- About this exercise -
What you give back must match the data character for character.

Stored items:
[Start of section]

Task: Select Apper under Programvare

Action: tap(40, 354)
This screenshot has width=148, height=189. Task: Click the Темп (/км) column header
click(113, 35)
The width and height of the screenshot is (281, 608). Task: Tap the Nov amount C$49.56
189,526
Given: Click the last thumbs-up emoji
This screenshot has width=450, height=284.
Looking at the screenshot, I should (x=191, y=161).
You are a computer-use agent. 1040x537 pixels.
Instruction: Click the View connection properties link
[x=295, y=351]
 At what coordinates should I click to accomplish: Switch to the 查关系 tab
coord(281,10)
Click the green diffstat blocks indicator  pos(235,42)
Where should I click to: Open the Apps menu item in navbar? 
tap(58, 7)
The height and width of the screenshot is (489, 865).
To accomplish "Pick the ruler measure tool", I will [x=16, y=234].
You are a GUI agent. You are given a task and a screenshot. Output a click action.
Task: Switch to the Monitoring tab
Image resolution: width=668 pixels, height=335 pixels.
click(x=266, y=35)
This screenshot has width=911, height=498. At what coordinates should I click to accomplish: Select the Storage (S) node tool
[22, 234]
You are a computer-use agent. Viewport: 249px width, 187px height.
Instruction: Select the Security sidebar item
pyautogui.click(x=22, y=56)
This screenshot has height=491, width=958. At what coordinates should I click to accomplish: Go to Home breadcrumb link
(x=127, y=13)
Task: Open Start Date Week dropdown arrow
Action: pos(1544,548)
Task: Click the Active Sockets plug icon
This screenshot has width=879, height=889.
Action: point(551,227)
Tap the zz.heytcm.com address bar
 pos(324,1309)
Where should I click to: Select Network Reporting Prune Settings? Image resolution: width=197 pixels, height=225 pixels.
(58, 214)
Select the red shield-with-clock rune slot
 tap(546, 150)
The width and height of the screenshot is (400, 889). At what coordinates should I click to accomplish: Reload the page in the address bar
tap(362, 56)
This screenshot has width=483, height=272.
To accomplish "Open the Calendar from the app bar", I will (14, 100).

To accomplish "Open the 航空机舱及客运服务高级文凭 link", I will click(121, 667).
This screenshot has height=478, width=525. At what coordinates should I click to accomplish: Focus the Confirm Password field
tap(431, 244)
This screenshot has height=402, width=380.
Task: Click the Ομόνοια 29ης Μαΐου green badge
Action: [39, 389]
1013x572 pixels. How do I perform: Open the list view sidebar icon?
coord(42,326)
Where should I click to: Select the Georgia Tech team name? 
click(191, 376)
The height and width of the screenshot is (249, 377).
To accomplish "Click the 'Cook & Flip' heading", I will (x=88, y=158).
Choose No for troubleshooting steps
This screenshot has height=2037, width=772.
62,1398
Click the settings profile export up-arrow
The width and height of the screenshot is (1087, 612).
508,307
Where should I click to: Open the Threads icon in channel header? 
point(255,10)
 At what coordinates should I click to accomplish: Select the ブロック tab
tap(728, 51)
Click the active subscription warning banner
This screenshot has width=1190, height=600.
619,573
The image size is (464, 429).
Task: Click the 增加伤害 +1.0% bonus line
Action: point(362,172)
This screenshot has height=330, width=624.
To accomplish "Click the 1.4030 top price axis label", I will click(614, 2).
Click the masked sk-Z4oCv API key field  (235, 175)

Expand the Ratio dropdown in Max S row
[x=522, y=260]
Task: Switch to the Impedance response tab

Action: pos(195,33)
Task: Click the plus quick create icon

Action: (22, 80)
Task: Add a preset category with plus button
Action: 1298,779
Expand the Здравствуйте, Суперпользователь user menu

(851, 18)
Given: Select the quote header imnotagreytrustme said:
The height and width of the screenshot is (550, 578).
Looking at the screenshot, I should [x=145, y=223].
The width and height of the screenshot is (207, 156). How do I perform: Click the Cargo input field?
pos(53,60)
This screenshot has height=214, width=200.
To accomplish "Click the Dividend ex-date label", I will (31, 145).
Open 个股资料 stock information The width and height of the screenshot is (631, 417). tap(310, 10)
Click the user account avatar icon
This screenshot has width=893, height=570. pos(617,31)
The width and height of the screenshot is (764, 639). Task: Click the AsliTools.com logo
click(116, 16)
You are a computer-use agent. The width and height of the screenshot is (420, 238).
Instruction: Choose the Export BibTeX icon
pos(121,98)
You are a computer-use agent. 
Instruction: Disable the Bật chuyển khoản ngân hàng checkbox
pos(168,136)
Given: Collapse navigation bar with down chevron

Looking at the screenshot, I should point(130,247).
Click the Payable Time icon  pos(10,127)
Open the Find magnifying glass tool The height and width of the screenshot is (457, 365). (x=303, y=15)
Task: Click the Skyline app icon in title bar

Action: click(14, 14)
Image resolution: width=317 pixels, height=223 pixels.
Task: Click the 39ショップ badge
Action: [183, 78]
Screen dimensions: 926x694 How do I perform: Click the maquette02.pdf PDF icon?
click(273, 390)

[End of section]

- The completed task -
Task: Select Apper under Programvare

Action: tap(40, 354)
This screenshot has width=148, height=189. Task: Click the Темп (/км) column header
click(113, 35)
The width and height of the screenshot is (281, 608). Task: Tap the Nov amount C$49.56
189,526
Given: Click the last thumbs-up emoji
This screenshot has width=450, height=284.
Looking at the screenshot, I should (x=191, y=161).
You are a computer-use agent. 1040x537 pixels.
Instruction: Click the View connection properties link
[x=295, y=351]
 At what coordinates should I click to accomplish: Switch to the 查关系 tab
coord(281,10)
Click the green diffstat blocks indicator  pos(235,42)
Where should I click to: Open the Apps menu item in navbar? 
tap(58, 7)
The height and width of the screenshot is (489, 865).
To accomplish "Pick the ruler measure tool", I will [x=16, y=234].
You are a GUI agent. You are given a task and a screenshot. Output a click action.
Task: Switch to the Monitoring tab
Image resolution: width=668 pixels, height=335 pixels.
click(x=266, y=35)
This screenshot has width=911, height=498. At what coordinates should I click to accomplish: Select the Storage (S) node tool
[22, 234]
You are a computer-use agent. Viewport: 249px width, 187px height.
Instruction: Select the Security sidebar item
pyautogui.click(x=22, y=56)
This screenshot has height=491, width=958. At what coordinates should I click to accomplish: Go to Home breadcrumb link
(x=127, y=13)
Task: Open Start Date Week dropdown arrow
Action: pos(1544,548)
Task: Click the Active Sockets plug icon
This screenshot has width=879, height=889.
Action: point(551,227)
Tap the zz.heytcm.com address bar
 pos(324,1309)
Where should I click to: Select Network Reporting Prune Settings? Image resolution: width=197 pixels, height=225 pixels.
(58, 214)
Select the red shield-with-clock rune slot
 tap(546, 150)
The width and height of the screenshot is (400, 889). At what coordinates should I click to accomplish: Reload the page in the address bar
tap(362, 56)
This screenshot has width=483, height=272.
To accomplish "Open the Calendar from the app bar", I will (14, 100).

To accomplish "Open the 航空机舱及客运服务高级文凭 link", I will click(121, 667).
This screenshot has height=478, width=525. At what coordinates should I click to accomplish: Focus the Confirm Password field
tap(431, 244)
This screenshot has height=402, width=380.
Task: Click the Ομόνοια 29ης Μαΐου green badge
Action: [39, 389]
1013x572 pixels. How do I perform: Open the list view sidebar icon?
coord(42,326)
Where should I click to: Select the Georgia Tech team name? 
click(191, 376)
The height and width of the screenshot is (249, 377).
To accomplish "Click the 'Cook & Flip' heading", I will (x=88, y=158).
Choose No for troubleshooting steps
This screenshot has height=2037, width=772.
62,1398
Click the settings profile export up-arrow
The width and height of the screenshot is (1087, 612).
508,307
Where should I click to: Open the Threads icon in channel header? 
point(255,10)
 At what coordinates should I click to accomplish: Select the ブロック tab
tap(728, 51)
Click the active subscription warning banner
This screenshot has width=1190, height=600.
619,573
The image size is (464, 429).
Task: Click the 增加伤害 +1.0% bonus line
Action: point(362,172)
This screenshot has height=330, width=624.
To accomplish "Click the 1.4030 top price axis label", I will click(614, 2).
Click the masked sk-Z4oCv API key field  (235, 175)

Expand the Ratio dropdown in Max S row
[x=522, y=260]
Task: Switch to the Impedance response tab

Action: pos(195,33)
Task: Click the plus quick create icon

Action: (22, 80)
Task: Add a preset category with plus button
Action: 1298,779
Expand the Здравствуйте, Суперпользователь user menu

(851, 18)
Given: Select the quote header imnotagreytrustme said:
The height and width of the screenshot is (550, 578).
Looking at the screenshot, I should [x=145, y=223].
The width and height of the screenshot is (207, 156). How do I perform: Click the Cargo input field?
pos(53,60)
This screenshot has height=214, width=200.
To accomplish "Click the Dividend ex-date label", I will (31, 145).
Open 个股资料 stock information The width and height of the screenshot is (631, 417). tap(310, 10)
Click the user account avatar icon
This screenshot has width=893, height=570. pos(617,31)
The width and height of the screenshot is (764, 639). Task: Click the AsliTools.com logo
click(116, 16)
You are a computer-use agent. The width and height of the screenshot is (420, 238).
Instruction: Choose the Export BibTeX icon
pos(121,98)
You are a computer-use agent. 
Instruction: Disable the Bật chuyển khoản ngân hàng checkbox
pos(168,136)
Given: Collapse navigation bar with down chevron

Looking at the screenshot, I should point(130,247).
Click the Payable Time icon  pos(10,127)
Open the Find magnifying glass tool The height and width of the screenshot is (457, 365). (x=303, y=15)
Task: Click the Skyline app icon in title bar

Action: click(14, 14)
Image resolution: width=317 pixels, height=223 pixels.
Task: Click the 39ショップ badge
Action: [183, 78]
Screen dimensions: 926x694 How do I perform: Click the maquette02.pdf PDF icon?
click(273, 390)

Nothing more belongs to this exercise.